▼
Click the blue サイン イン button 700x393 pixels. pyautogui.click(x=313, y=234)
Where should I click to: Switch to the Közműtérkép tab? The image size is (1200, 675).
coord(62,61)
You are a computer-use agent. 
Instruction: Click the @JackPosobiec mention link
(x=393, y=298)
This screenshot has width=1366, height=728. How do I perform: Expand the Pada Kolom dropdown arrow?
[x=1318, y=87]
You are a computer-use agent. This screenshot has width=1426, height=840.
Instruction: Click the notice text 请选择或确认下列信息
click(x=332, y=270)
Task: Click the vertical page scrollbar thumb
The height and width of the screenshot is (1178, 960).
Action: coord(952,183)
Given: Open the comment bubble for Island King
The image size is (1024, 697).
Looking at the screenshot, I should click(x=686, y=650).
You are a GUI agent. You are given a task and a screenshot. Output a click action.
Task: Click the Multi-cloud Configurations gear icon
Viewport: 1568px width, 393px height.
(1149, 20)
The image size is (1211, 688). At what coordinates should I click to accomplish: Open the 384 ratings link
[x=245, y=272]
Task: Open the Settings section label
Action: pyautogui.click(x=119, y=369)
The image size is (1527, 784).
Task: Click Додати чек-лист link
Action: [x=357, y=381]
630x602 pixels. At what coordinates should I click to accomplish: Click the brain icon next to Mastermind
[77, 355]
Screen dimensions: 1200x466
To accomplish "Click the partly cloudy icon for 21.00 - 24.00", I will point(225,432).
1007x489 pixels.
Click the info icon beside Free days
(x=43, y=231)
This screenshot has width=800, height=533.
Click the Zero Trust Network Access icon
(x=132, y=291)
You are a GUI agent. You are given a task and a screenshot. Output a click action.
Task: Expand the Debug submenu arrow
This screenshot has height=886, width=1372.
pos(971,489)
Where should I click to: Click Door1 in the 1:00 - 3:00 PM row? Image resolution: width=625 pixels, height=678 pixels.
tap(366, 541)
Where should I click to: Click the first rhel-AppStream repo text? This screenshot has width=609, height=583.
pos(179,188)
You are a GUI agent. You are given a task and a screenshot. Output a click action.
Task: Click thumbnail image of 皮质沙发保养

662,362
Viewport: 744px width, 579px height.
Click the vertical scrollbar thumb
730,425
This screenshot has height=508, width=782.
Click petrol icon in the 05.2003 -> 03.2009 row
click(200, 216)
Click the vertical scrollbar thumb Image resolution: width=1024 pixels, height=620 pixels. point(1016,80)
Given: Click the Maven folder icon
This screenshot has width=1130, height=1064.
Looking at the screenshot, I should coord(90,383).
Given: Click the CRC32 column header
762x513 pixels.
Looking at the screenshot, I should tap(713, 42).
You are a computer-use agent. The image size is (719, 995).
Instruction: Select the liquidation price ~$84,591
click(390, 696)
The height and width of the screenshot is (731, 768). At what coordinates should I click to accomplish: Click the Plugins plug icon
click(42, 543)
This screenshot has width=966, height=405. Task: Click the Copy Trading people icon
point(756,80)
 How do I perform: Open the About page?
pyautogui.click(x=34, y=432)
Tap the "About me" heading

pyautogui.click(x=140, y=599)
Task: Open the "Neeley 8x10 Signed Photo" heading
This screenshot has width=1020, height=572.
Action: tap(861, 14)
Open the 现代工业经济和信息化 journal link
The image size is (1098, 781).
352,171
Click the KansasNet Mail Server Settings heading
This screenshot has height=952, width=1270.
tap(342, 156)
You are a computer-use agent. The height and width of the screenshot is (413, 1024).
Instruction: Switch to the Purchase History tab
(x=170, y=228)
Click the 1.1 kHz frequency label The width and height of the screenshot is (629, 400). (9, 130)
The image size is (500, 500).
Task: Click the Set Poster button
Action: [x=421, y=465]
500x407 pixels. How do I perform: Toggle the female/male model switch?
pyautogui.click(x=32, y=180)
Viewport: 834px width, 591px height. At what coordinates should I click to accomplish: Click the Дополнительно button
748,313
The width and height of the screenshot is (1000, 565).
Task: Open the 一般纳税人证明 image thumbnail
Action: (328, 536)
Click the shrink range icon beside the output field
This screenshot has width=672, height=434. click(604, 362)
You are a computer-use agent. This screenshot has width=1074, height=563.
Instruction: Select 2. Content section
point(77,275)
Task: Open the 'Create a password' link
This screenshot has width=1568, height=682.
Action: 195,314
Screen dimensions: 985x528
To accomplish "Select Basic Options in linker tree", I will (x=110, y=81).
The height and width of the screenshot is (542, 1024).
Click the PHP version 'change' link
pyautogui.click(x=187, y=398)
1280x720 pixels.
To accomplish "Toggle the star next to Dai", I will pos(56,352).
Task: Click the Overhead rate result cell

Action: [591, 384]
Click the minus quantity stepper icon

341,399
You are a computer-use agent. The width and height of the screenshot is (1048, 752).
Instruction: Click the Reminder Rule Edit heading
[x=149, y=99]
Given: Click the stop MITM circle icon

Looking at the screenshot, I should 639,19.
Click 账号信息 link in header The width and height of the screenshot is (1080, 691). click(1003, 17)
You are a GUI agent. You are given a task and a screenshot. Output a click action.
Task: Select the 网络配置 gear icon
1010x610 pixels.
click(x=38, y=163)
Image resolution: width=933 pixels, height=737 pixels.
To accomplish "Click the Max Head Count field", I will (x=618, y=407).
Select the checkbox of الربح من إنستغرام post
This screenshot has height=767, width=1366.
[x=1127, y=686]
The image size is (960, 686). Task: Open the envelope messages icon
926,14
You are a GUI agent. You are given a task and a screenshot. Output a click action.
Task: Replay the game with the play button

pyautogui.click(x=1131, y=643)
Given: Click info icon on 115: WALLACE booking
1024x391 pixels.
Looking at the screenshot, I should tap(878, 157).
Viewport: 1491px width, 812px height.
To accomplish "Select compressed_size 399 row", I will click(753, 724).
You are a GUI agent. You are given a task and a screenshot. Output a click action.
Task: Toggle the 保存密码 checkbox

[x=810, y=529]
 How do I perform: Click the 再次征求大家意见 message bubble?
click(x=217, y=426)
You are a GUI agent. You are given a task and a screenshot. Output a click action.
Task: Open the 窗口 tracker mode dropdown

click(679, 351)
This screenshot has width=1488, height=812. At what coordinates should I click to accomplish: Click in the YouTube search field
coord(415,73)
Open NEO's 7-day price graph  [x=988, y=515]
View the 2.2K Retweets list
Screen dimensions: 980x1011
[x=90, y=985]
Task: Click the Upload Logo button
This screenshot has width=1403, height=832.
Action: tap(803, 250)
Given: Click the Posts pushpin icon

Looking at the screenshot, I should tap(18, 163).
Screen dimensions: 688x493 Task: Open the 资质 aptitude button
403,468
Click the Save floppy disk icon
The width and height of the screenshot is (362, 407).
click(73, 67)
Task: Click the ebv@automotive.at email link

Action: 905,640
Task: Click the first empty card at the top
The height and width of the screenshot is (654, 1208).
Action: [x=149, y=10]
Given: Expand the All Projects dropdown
▲
- [Work item]
Could you restate the records above word for word?

- [Result for this task]
Click the blue サイン イン button 700x393 pixels. pyautogui.click(x=313, y=234)
Where should I click to: Switch to the Közműtérkép tab? The image size is (1200, 675).
coord(62,61)
You are a computer-use agent. 
Instruction: Click the @JackPosobiec mention link
(x=393, y=298)
This screenshot has width=1366, height=728. How do I perform: Expand the Pada Kolom dropdown arrow?
[x=1318, y=87]
You are a computer-use agent. This screenshot has width=1426, height=840.
Instruction: Click the notice text 请选择或确认下列信息
click(x=332, y=270)
Task: Click the vertical page scrollbar thumb
The height and width of the screenshot is (1178, 960).
Action: coord(952,183)
Given: Open the comment bubble for Island King
The image size is (1024, 697).
Looking at the screenshot, I should click(x=686, y=650).
You are a GUI agent. You are given a task and a screenshot. Output a click action.
Task: Click the Multi-cloud Configurations gear icon
Viewport: 1568px width, 393px height.
(1149, 20)
The image size is (1211, 688). At what coordinates should I click to accomplish: Open the 384 ratings link
[x=245, y=272]
Task: Open the Settings section label
Action: pyautogui.click(x=119, y=369)
The image size is (1527, 784).
Task: Click Додати чек-лист link
Action: [x=357, y=381]
630x602 pixels. At what coordinates should I click to accomplish: Click the brain icon next to Mastermind
[77, 355]
Screen dimensions: 1200x466
To accomplish "Click the partly cloudy icon for 21.00 - 24.00", I will point(225,432).
1007x489 pixels.
Click the info icon beside Free days
(x=43, y=231)
This screenshot has width=800, height=533.
Click the Zero Trust Network Access icon
(x=132, y=291)
You are a GUI agent. You are given a task and a screenshot. Output a click action.
Task: Expand the Debug submenu arrow
This screenshot has height=886, width=1372.
pos(971,489)
Where should I click to: Click Door1 in the 1:00 - 3:00 PM row? Image resolution: width=625 pixels, height=678 pixels.
tap(366, 541)
Where should I click to: Click the first rhel-AppStream repo text? This screenshot has width=609, height=583.
pos(179,188)
You are a GUI agent. You are given a task and a screenshot. Output a click action.
Task: Click thumbnail image of 皮质沙发保养

662,362
Viewport: 744px width, 579px height.
Click the vertical scrollbar thumb
730,425
This screenshot has height=508, width=782.
Click petrol icon in the 05.2003 -> 03.2009 row
click(200, 216)
Click the vertical scrollbar thumb Image resolution: width=1024 pixels, height=620 pixels. point(1016,80)
Given: Click the Maven folder icon
This screenshot has width=1130, height=1064.
Looking at the screenshot, I should coord(90,383).
Given: Click the CRC32 column header
762x513 pixels.
Looking at the screenshot, I should tap(713, 42).
You are a computer-use agent. The image size is (719, 995).
Instruction: Select the liquidation price ~$84,591
click(390, 696)
The height and width of the screenshot is (731, 768). At what coordinates should I click to accomplish: Click the Plugins plug icon
click(42, 543)
This screenshot has width=966, height=405. Task: Click the Copy Trading people icon
point(756,80)
 How do I perform: Open the About page?
pyautogui.click(x=34, y=432)
Tap the "About me" heading

pyautogui.click(x=140, y=599)
Task: Open the "Neeley 8x10 Signed Photo" heading
This screenshot has width=1020, height=572.
Action: tap(861, 14)
Open the 现代工业经济和信息化 journal link
The image size is (1098, 781).
352,171
Click the KansasNet Mail Server Settings heading
This screenshot has height=952, width=1270.
tap(342, 156)
You are a computer-use agent. The height and width of the screenshot is (413, 1024).
Instruction: Switch to the Purchase History tab
(x=170, y=228)
Click the 1.1 kHz frequency label The width and height of the screenshot is (629, 400). (9, 130)
The image size is (500, 500).
Task: Click the Set Poster button
Action: [x=421, y=465]
500x407 pixels. How do I perform: Toggle the female/male model switch?
pyautogui.click(x=32, y=180)
Viewport: 834px width, 591px height. At what coordinates should I click to accomplish: Click the Дополнительно button
748,313
The width and height of the screenshot is (1000, 565).
Task: Open the 一般纳税人证明 image thumbnail
Action: (328, 536)
Click the shrink range icon beside the output field
This screenshot has width=672, height=434. click(604, 362)
You are a computer-use agent. This screenshot has width=1074, height=563.
Instruction: Select 2. Content section
point(77,275)
Task: Open the 'Create a password' link
This screenshot has width=1568, height=682.
Action: 195,314
Screen dimensions: 985x528
To accomplish "Select Basic Options in linker tree", I will (x=110, y=81).
The height and width of the screenshot is (542, 1024).
Click the PHP version 'change' link
pyautogui.click(x=187, y=398)
1280x720 pixels.
To accomplish "Toggle the star next to Dai", I will pos(56,352).
Task: Click the Overhead rate result cell

Action: [591, 384]
Click the minus quantity stepper icon

341,399
You are a computer-use agent. The width and height of the screenshot is (1048, 752).
Instruction: Click the Reminder Rule Edit heading
[x=149, y=99]
Given: Click the stop MITM circle icon

Looking at the screenshot, I should 639,19.
Click 账号信息 link in header The width and height of the screenshot is (1080, 691). click(1003, 17)
You are a GUI agent. You are given a task and a screenshot. Output a click action.
Task: Select the 网络配置 gear icon
1010x610 pixels.
click(x=38, y=163)
Image resolution: width=933 pixels, height=737 pixels.
To accomplish "Click the Max Head Count field", I will (x=618, y=407).
Select the checkbox of الربح من إنستغرام post
This screenshot has height=767, width=1366.
[x=1127, y=686]
The image size is (960, 686). Task: Open the envelope messages icon
926,14
You are a GUI agent. You are given a task and a screenshot. Output a click action.
Task: Replay the game with the play button

pyautogui.click(x=1131, y=643)
Given: Click info icon on 115: WALLACE booking
1024x391 pixels.
Looking at the screenshot, I should tap(878, 157).
Viewport: 1491px width, 812px height.
To accomplish "Select compressed_size 399 row", I will click(753, 724).
You are a GUI agent. You are given a task and a screenshot. Output a click action.
Task: Toggle the 保存密码 checkbox

[x=810, y=529]
 How do I perform: Click the 再次征求大家意见 message bubble?
click(x=217, y=426)
You are a GUI agent. You are given a task and a screenshot. Output a click action.
Task: Open the 窗口 tracker mode dropdown

click(679, 351)
This screenshot has width=1488, height=812. At what coordinates should I click to accomplish: Click in the YouTube search field
coord(415,73)
Open NEO's 7-day price graph  [x=988, y=515]
View the 2.2K Retweets list
Screen dimensions: 980x1011
[x=90, y=985]
Task: Click the Upload Logo button
This screenshot has width=1403, height=832.
Action: tap(803, 250)
Given: Click the Posts pushpin icon

Looking at the screenshot, I should tap(18, 163).
Screen dimensions: 688x493 Task: Open the 资质 aptitude button
403,468
Click the Save floppy disk icon
The width and height of the screenshot is (362, 407).
click(73, 67)
Task: Click the ebv@automotive.at email link

Action: 905,640
Task: Click the first empty card at the top
The height and width of the screenshot is (654, 1208).
Action: [x=149, y=10]
Given: Expand the All Projects dropdown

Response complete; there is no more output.